Net Interest Revenue:
BK was considered the safest “bank” in the United States in 2012 (best CCAR capital ratios), so they have the enviable position of generating significant deposit flows. In 2010, BK deposits grew 9.5% to $143 billion while interest earning assets grew 9.1% to $270 billion. However, net interest margin shrank from 1.27% to 1.02%. Nearly a quarter of BK assets are held at either the Federal Reserve or other central banks. During this past year, the ECB stopped paying interest in deposits which dramatically hurt BK’s NIR. Aside from central bank deposits, BK has large amounts of assets on deposit with foreign banks and they own a significant amount of US Treasury obligations. This is important because unlike most every other bank, BK has very little credit risk.
The downside of this asset strategy is a very compressed net interest margin in the current rate environment. We think that an important element to “normalized” earnings is simply a return to NIM spreads that have historically held (though we’ll show later that simply returning to early 2011 levels boosts earnings quite nicely). It is important to note that despite an ever-falling NIM, BK has done well to take gains across their short term bond portfolios to maintain duration. There is such high demand for short term paper with yield that BK has worked down their portfolio taking gains and reinvesting in slightly longer paper to maintain a 2-year duration. So, NIM falls but gains partially offset the drop.
The goal of the company is to pay out 65% of their earnings in the form of dividends and share repurchases. During the past several quarters, they have bought stock with about 40% of their earnings and paid dividends that amounted to about 25% of their earnings. As a result the diluted share count fell 3.8% in 2012 (below we assume 1% annual declines over the next 3 years).
We look at future earnings by simply taking the current earnings run rate and adjusting for a more normal interest rate environment with very conservative assumptions.

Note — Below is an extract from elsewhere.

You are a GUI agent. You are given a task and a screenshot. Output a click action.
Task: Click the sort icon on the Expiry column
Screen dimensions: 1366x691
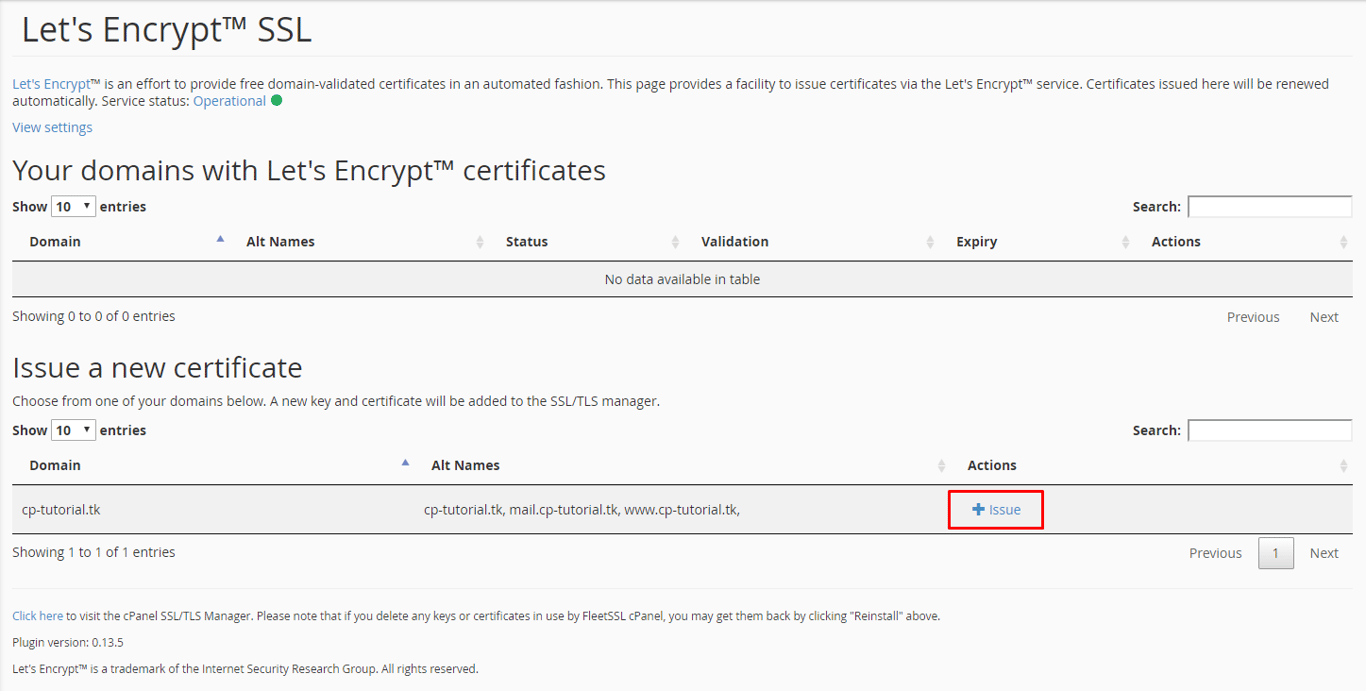coord(1127,241)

These are our 2015 estimates --
Current Run-Rate Earnings per Share (non-GAAP) $2.58
Normal NIR – take NIM back to 1.5% from 1.02%, 1% B/S growth, tax 0.58
Money market fee waivers (company not charging fees on money market funds) 0.16
Operational Excellence initiatives (we use $150M significantly below BK target) 0.09
Share repurchase (1% annual buybacks) 0.09
Total EPS $3.50
Given the very high returns on tangible capital, and the low risk inherent in this business model we think a 12-14x multiple of “normal” earnings would be appropriate. Thus, the valuation by early 2015 would be $42-$50 compared to a price today of $28.